### Exercise aim
Continue the news report about the district attorney's ruling on the death at Santa Rita Jail, picking up after its final sentence.

### Source passage

• • • • • • •

The Mercury News

DA clears officers in man’s death at jail

- By Angela Ruggiero aruggiero@ bayareanew­sgroup.com

The Alameda County district attorney has cleared law enforcemen­t officers in the death of a mentally ill man who died at Santa Rita Jail last year after being left chained to a jail door.

Christian Madrigal, 20, was found unresponsi­ve on the afternoon of June 10, 2019, in his cell at the Santa Rita Jail in Dublin, just hours after his parents called police for help that morning. District Attorney Nancy O’Malley concluded that the evidence her office reviewed does not justify any criminal charges against any law enforcemen­t officers involved in the case.

That day at 5:43 a.m., Fremont police were called to the Madrigal’s home where Christian was acting erraticall­y and were told his family wanted him on a psychiatri­c hold to place him in the hospital. Madrigal had recently been released from the Santa Clara Valley Medical Center after he was arrested days earlier at the San Jose airport. At the airport, he caused a police and TSA reaction when he tried to get through security without a boarding pass and allegedly reached for a police officer’s gun.

On June 10, police decided he did not meet standards for a psychiatri­c hold, but because the stepfather had told them Madrigal may have been on drugs (marijuana and hallucinog­enic mushrooms), police arrested him. His stepfather, at a news conference in September, said he was told by nurses to call police if he exhibited problems so they could help take him to a care facility. The stepfather, Jose Jaime, said he begged police not to arrest Madrigal.

“I was just trying to help my boy,” he said at the time.

Once at the Fremont Detention Center on June 10, Madrigal became uncooperat­ive and was placed in a WRAP restraint device and taken to Santa Rita Jail in Dublin. A WRAP is a type of full-body straitjack­et used by police to restrain people.

At Santa Rita, Madrigal was placed in a cell, and eventually the WRAP device was removed. Although there was discussion of using another restraint device (a restrainin­g chair), he was placed instead in handcuffs to his back, and then a lieutenant placed an ankle chain to those handcuffs on his wrists (not to his ankles). The ankle chain, or leg iron, is a metal chain with ankle cuffs at each end, according to the district attorney’s report. The chain itself was run through the open port of the jail door (called a cuffing port) and secured to the outside doorknob of the cell, the report states.

• • • • • • •

### Extracted data
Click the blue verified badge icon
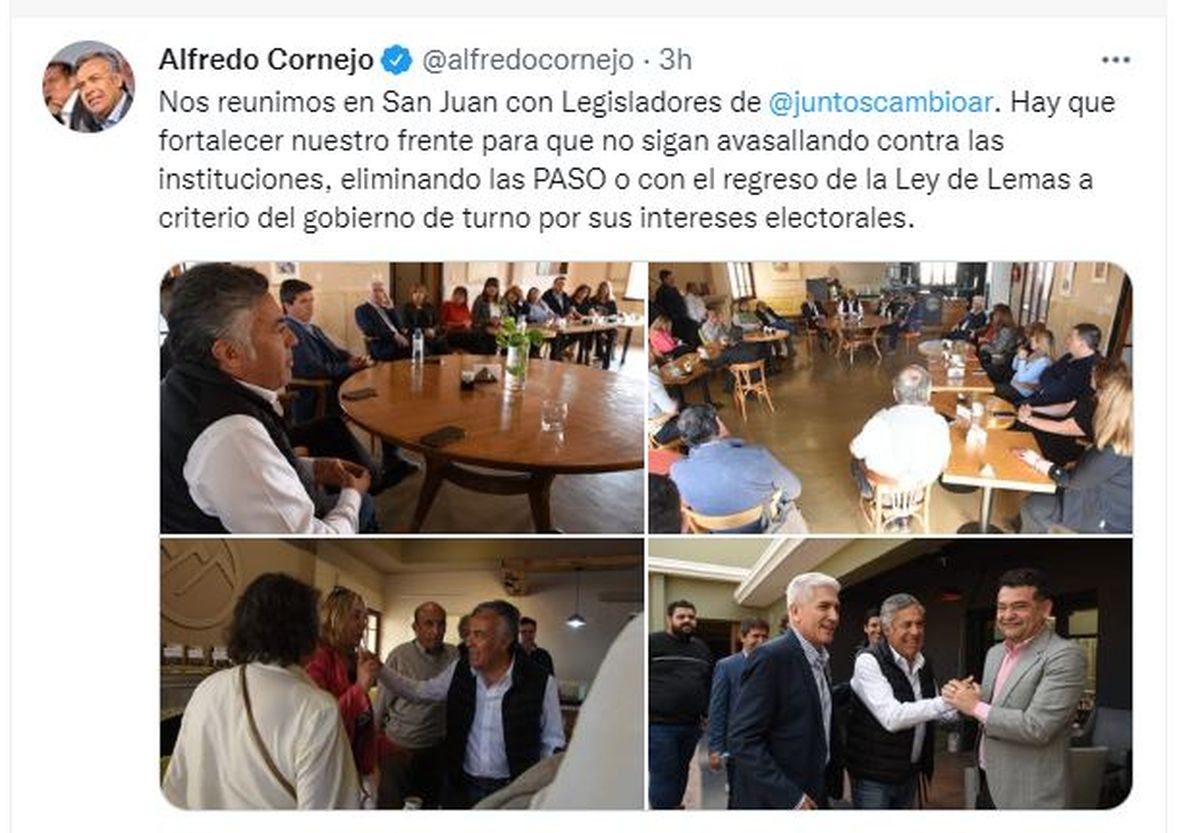click(x=398, y=60)
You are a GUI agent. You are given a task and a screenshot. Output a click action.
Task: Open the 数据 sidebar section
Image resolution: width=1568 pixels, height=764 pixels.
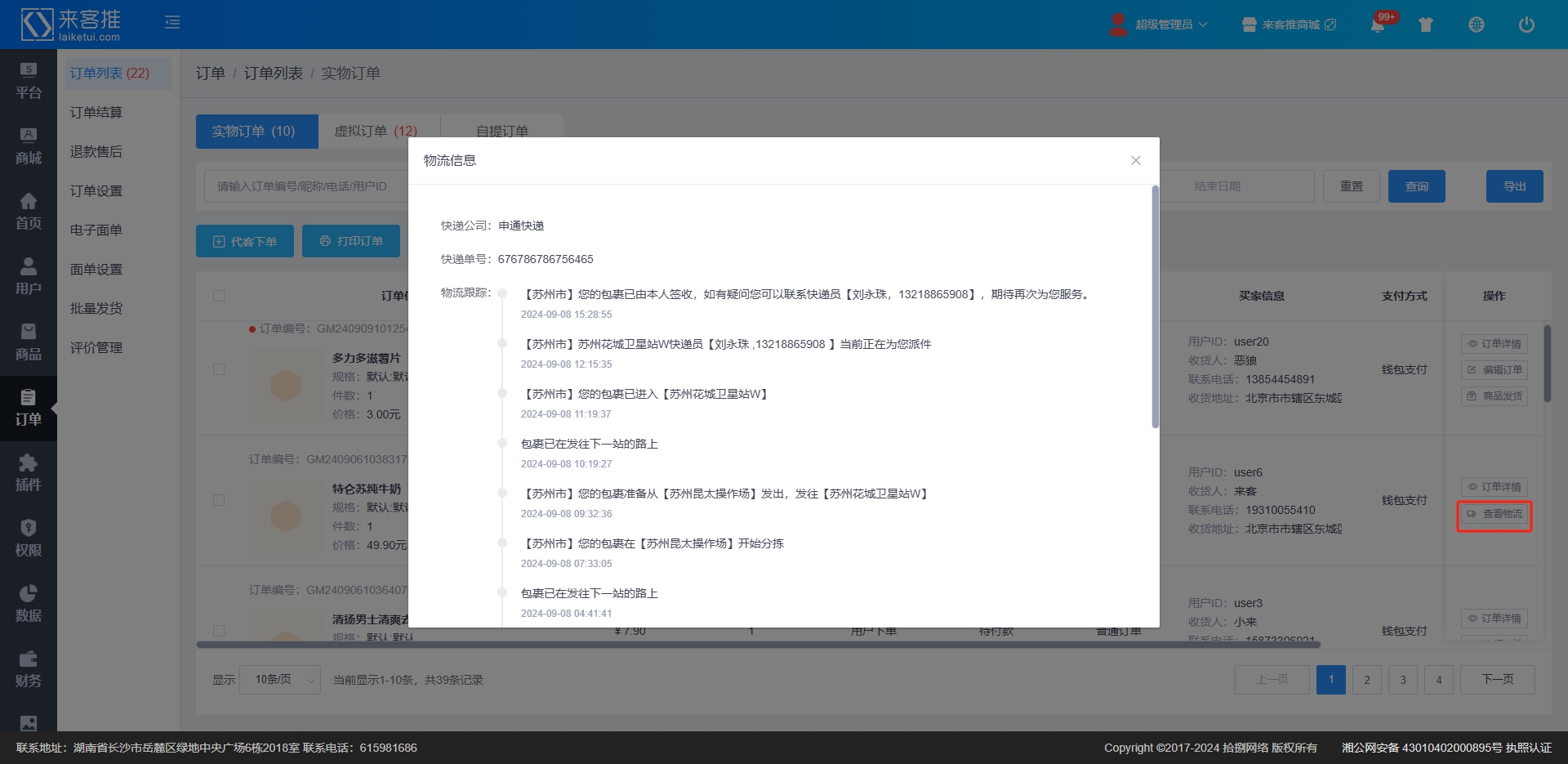point(29,605)
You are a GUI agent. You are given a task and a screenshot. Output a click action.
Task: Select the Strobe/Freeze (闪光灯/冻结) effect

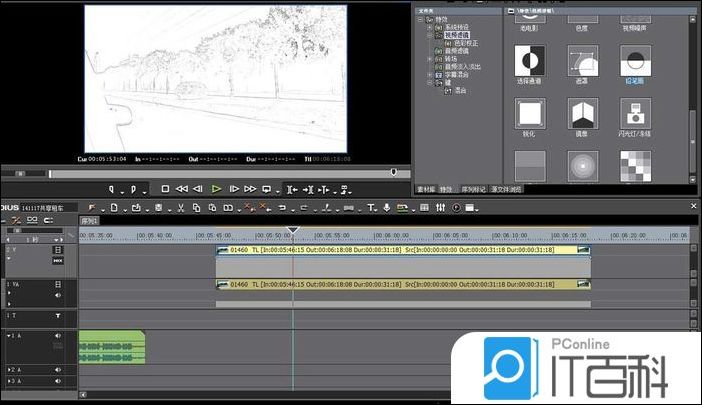pos(635,113)
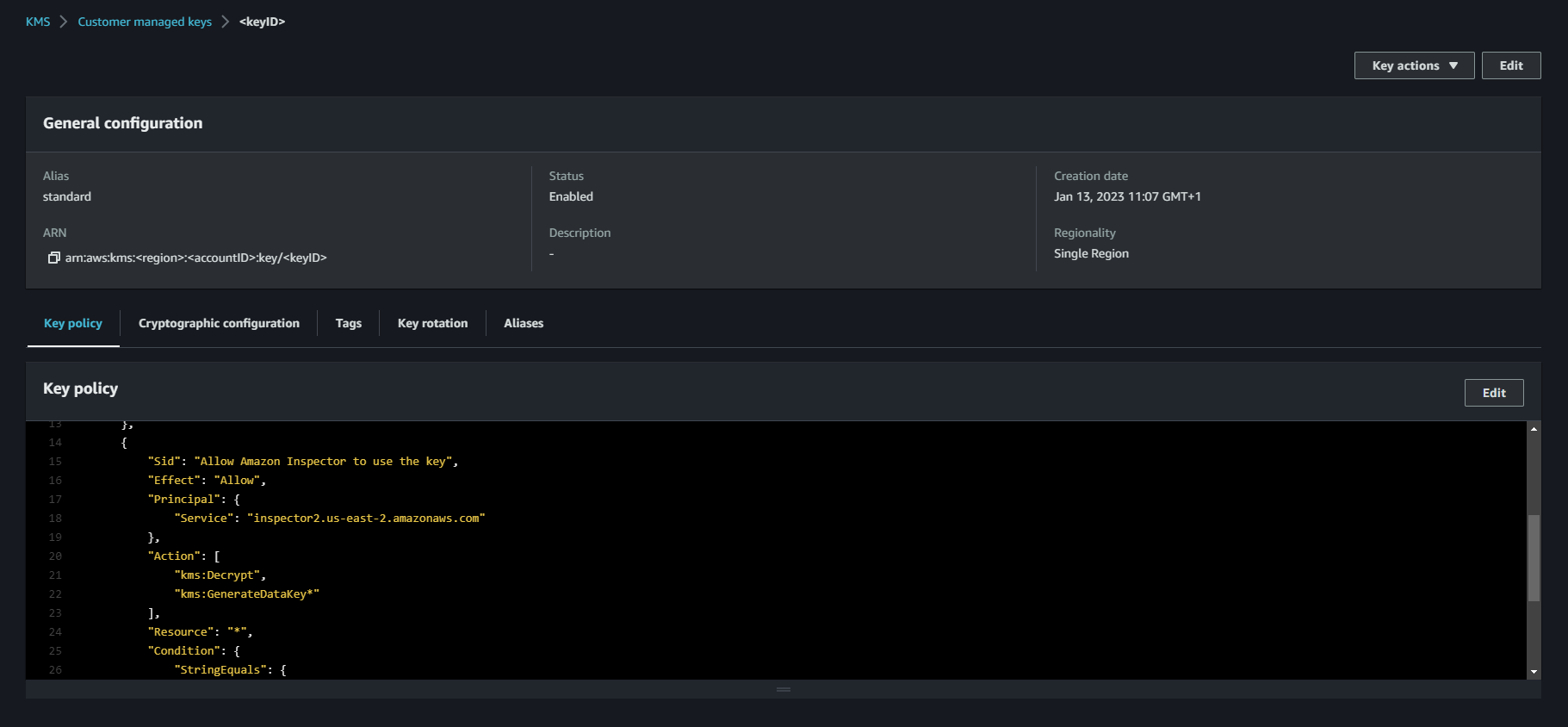Go to the Key rotation tab
The width and height of the screenshot is (1568, 727).
coord(432,323)
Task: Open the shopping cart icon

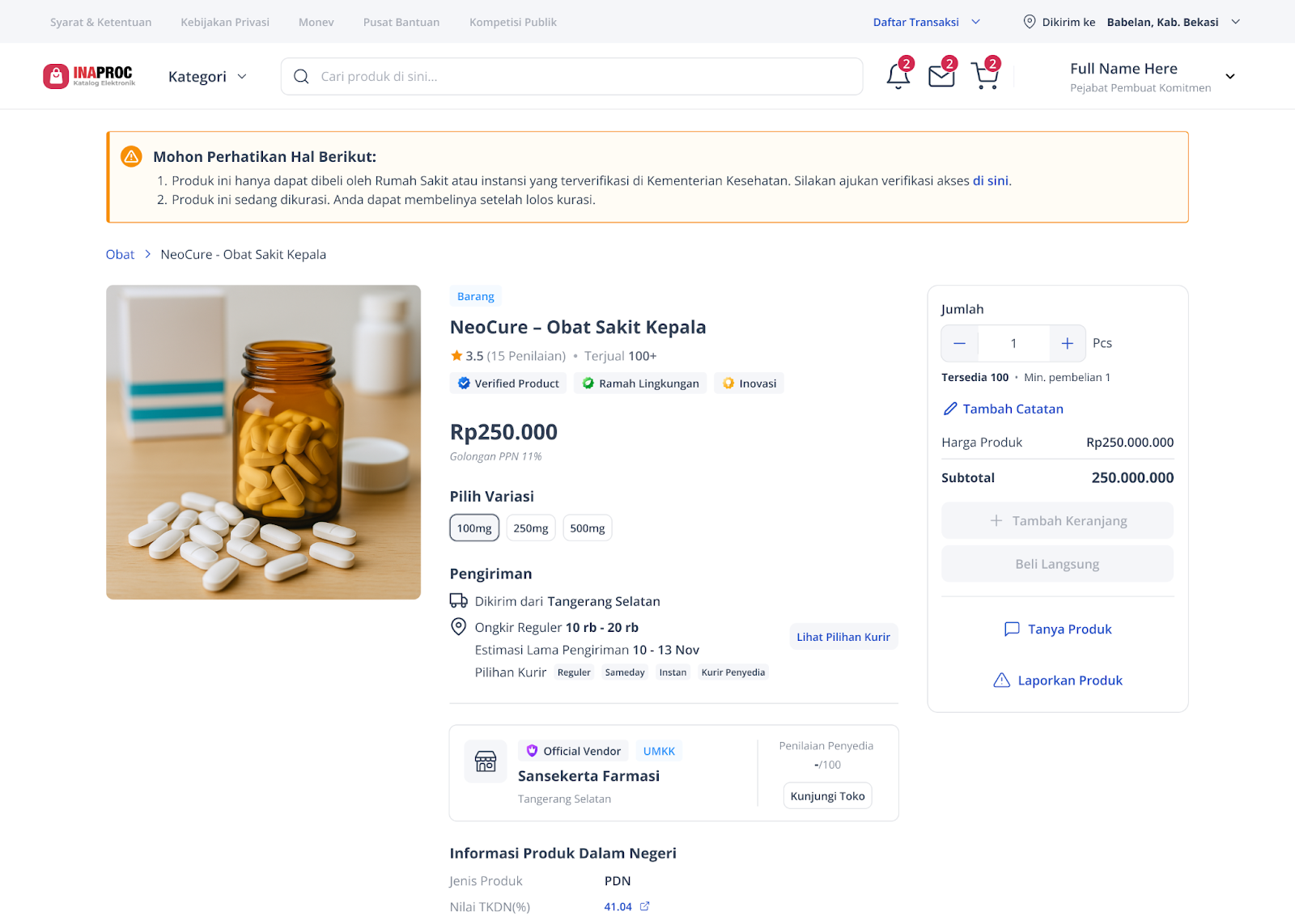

• • • • • • •

### Answer box
Madrigal was repeatedly told to put his hands through the port so that deputies could remove his handcuffs, giving him more freedom. But according to the report, which is based on a review of body camera footage and other video monitoring of the incident, Madrigal refused several times. He was, however, able to move his cuffs from the back of his body, to the front.

Around 5:20 p.m. that day, around 30 minutes after he was last checked on by a deputy, the lieutenant who placed the chain on his handcuffs found him unresponsi­ve. Madrigal was sitting against the cell door, slumped down with the chain of his ankle restraints around his neck.

He was taken to Stanford Valley Care in Pleasanton where he later died on June 15. An autopsy concluded that he died of “anoxic encephalop­athy” or a brain injury, because of hanging. Only marijuana was detected in a drug screening.

His family, represente­d by well-known civil rights attorney John Burris, filed a lawsuit for wrongful death against Fremont police and the Alameda County Sheriff’s Department, claiming excessive force in their son’s death.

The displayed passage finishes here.